In 1948, just three years after the Holocaust, Israel was founded and immediately came under siege from a coalition of Arab states. These Arab nations vowed to annihilate the tiny country and its 600,000 settlers. It seemed that a second Holocaust was in the making. Israelis were outnumbered sixty to one, with no allies, no regular army, no air force, and no superpower to intercede on their behalf. The United States, Great Britain, and most of Europe enforced a strict embargo on the shipment of arms to Israel and in the first few days, the Arab armies overran Israel. The Egyptian air force held the sky and conducted continuous air attacks on Israeli cities and army positions. Israel seemed to be on the verge of extinction.

But then help came with a group of volunteer airman from the United States, Canada, Britain, France and South Africa. Most were World War II veterans who were young, idealistic and courageous. Two-thirds of them were Jews. Most of them knowingly violated their nations’ embargoes on the shipment of arms and aircraft to Israel. They smuggled in Messerschmitt fighters from Czechoslovakia, painting over swastikas with Stars of David. They not only defied own countries’ strict laws, they risked everything to fight for Israel.

There were less than 150 of them. They flew, fought, died, and, against all odds, helped save a new nation. This is a story that most of us are unaware of and the book is a military thriller and a piece of Israeli history. It was as if David was once again facing Goliath. There are 8 pages of illustrations.

“No Room for Small Dreams: Courage, Imagination, and the Making of Modern Israel” by Shimon Peres— Last Words from One of Israel’s Founding Fathers

Peres, Shimon. “No Room for Small Dreams: Courage, Imagination, and the Making of Modern Israel”, Custom House, 2017.

Last Words from One of Israel’s Founding Fathers

Amos Lassen

Shimon Peres was one of Israel’s founding generation. He was a tireless advocate for peace, who lived his life with a sense of hope and possibility. These are his final words and they deliver a strong message.

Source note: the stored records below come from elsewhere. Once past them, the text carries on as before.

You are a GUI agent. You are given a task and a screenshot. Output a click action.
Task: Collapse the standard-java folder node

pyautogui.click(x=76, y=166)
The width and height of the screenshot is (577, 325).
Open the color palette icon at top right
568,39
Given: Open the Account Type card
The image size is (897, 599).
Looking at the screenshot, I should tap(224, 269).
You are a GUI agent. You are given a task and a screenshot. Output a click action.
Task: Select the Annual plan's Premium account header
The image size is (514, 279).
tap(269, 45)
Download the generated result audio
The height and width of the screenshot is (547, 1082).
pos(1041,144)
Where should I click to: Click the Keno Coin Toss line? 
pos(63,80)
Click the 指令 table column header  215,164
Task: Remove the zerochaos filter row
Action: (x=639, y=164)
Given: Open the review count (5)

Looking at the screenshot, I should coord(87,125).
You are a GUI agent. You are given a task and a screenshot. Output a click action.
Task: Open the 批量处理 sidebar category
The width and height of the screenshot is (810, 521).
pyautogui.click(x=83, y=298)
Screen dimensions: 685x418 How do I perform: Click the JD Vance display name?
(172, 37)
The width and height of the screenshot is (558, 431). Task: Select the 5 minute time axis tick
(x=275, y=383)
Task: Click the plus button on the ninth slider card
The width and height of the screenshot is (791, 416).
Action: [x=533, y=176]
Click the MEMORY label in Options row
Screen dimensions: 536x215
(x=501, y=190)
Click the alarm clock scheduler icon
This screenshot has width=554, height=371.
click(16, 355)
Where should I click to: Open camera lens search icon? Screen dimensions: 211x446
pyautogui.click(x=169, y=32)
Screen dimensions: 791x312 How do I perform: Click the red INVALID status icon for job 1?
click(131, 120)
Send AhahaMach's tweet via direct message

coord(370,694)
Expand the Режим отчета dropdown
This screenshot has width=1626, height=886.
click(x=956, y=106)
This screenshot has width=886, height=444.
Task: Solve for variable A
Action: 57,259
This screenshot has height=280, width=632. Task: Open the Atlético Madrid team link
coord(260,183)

Shimon Peres was eleven-years-old when he emigrated to the land of Israel from his native Poland in 1934. He left behind an extended family who would later be murdered in the Holocaust. Peres become one of the towering figures of the twentieth century and served Israel as prime minister, president, foreign minister, and the head of several other ministries. He was central to the establishment of the Israeli Defense Forces and the defense industry that would give the young country its military power. He was crucial to launching Israel’s nuclear energy program and to the creation of its high-tech “Start-up Nation” revolution. His refusal to surrender to conventional wisdom and political norms helped to save the Israeli economy and prompted some of the most daring military operations in history, among them the legendary Operation Entebbe. As important as his role was in creating and deploying Israel’s armed forces was, he transitioned from hawk to dove and held an unwavering commitment to peace.

Peres finished writing this book only a few weeks before his death and in it he examines the crucial turning points in Israeli history through the eyes of having been a decision maker and eyewitness. Much of his book is about what happened and why it happened. He explores what makes for a great leader, how to make hard choices in a climate of uncertainty and distress. He shares the challenges of balancing principles with policies, and the freeing nature of imagination and unpredicted innovation. By doing so, he charts a better path forward for his Israel and gives deep and universal wisdom for younger generations who seek to lead in any area. Amos Oz has said that he was one of the great leaders of Israel for more than half a century, was an unusual statesman: a dreamer and a pragmatist, a thinker and a doer, a fearless campaigner for peace and compromise and a tireless builder of Israel’s armed forces” and this is what makes this book so special. His voice and vision are not only still with us, and just as forceful and relevant as ever.